■ WHAT YOU NEED TO DO: The answer is a single number: the count of lines in the records below that contain the word "menu".

■ RECORD EXCERPTS:
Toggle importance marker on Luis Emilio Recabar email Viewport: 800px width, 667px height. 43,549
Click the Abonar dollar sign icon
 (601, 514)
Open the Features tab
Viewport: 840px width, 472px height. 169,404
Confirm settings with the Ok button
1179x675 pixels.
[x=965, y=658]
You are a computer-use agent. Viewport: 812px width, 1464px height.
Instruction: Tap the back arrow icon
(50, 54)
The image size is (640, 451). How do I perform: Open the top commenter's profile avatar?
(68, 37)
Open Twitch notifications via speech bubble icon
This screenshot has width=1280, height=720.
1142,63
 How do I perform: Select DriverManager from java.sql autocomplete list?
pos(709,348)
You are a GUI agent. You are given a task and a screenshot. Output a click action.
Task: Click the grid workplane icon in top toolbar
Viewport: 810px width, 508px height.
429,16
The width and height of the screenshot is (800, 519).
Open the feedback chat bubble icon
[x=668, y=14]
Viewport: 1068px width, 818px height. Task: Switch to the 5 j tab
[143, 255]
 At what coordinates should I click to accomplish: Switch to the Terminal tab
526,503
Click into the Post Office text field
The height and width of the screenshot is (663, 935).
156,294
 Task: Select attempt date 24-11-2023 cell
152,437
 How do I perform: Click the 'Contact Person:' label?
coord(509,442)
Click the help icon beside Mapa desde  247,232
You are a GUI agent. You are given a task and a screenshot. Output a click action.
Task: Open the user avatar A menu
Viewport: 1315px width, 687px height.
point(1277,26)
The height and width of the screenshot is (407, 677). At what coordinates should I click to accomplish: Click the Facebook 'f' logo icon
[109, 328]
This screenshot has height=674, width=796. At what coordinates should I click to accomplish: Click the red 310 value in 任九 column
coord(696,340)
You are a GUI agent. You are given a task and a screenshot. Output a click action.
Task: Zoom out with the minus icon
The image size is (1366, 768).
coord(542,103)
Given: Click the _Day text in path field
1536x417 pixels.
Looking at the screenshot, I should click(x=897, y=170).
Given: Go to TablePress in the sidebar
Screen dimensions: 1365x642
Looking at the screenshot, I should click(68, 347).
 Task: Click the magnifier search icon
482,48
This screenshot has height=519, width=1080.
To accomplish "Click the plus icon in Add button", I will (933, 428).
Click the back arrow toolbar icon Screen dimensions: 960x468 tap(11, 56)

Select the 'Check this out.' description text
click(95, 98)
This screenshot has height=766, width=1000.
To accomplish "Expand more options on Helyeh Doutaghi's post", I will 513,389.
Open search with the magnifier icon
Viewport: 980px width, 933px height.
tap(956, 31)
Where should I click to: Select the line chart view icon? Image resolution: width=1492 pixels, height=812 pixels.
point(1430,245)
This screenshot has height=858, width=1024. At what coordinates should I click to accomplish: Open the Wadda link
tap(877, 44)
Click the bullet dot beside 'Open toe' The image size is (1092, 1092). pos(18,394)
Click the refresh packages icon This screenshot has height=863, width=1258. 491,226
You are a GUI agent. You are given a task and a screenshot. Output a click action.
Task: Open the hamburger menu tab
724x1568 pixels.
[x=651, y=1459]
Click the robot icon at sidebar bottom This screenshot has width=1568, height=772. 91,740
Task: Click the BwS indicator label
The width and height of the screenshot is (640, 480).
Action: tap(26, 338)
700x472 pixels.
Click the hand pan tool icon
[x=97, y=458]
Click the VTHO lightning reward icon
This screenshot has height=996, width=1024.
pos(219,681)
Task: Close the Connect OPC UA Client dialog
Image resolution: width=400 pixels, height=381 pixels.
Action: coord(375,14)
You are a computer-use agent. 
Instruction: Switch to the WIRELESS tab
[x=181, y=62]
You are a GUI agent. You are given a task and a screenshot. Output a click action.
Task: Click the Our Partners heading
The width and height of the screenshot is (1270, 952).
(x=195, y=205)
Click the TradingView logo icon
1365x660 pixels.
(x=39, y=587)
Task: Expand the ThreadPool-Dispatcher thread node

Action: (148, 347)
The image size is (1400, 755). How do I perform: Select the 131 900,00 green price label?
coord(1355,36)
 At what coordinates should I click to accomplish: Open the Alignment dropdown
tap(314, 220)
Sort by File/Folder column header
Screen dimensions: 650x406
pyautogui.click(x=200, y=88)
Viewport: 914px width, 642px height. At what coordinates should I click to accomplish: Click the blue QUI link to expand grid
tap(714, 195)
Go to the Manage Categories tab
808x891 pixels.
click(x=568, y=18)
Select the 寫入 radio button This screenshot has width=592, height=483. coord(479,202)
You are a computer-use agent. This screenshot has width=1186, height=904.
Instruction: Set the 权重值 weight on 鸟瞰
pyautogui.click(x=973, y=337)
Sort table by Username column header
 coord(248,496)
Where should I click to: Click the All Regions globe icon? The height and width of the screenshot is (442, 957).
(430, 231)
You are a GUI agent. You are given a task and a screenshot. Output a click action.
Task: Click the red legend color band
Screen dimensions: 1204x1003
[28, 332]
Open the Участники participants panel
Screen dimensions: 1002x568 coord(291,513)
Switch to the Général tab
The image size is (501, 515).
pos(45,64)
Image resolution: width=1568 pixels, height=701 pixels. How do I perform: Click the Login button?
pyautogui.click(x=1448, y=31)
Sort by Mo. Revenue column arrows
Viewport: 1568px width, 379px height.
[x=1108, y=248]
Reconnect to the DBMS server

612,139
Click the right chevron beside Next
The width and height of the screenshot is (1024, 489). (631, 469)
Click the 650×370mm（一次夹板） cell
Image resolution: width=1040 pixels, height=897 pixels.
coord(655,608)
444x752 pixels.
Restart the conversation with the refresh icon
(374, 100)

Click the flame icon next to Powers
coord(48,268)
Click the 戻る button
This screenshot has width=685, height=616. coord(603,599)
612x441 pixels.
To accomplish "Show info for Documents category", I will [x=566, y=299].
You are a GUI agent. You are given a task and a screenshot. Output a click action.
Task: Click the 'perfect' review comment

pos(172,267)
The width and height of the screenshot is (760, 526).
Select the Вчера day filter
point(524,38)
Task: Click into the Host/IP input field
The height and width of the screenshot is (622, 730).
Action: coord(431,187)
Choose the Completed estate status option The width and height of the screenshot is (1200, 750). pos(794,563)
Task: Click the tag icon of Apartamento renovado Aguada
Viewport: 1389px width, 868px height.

■ ANSWER AREA: 2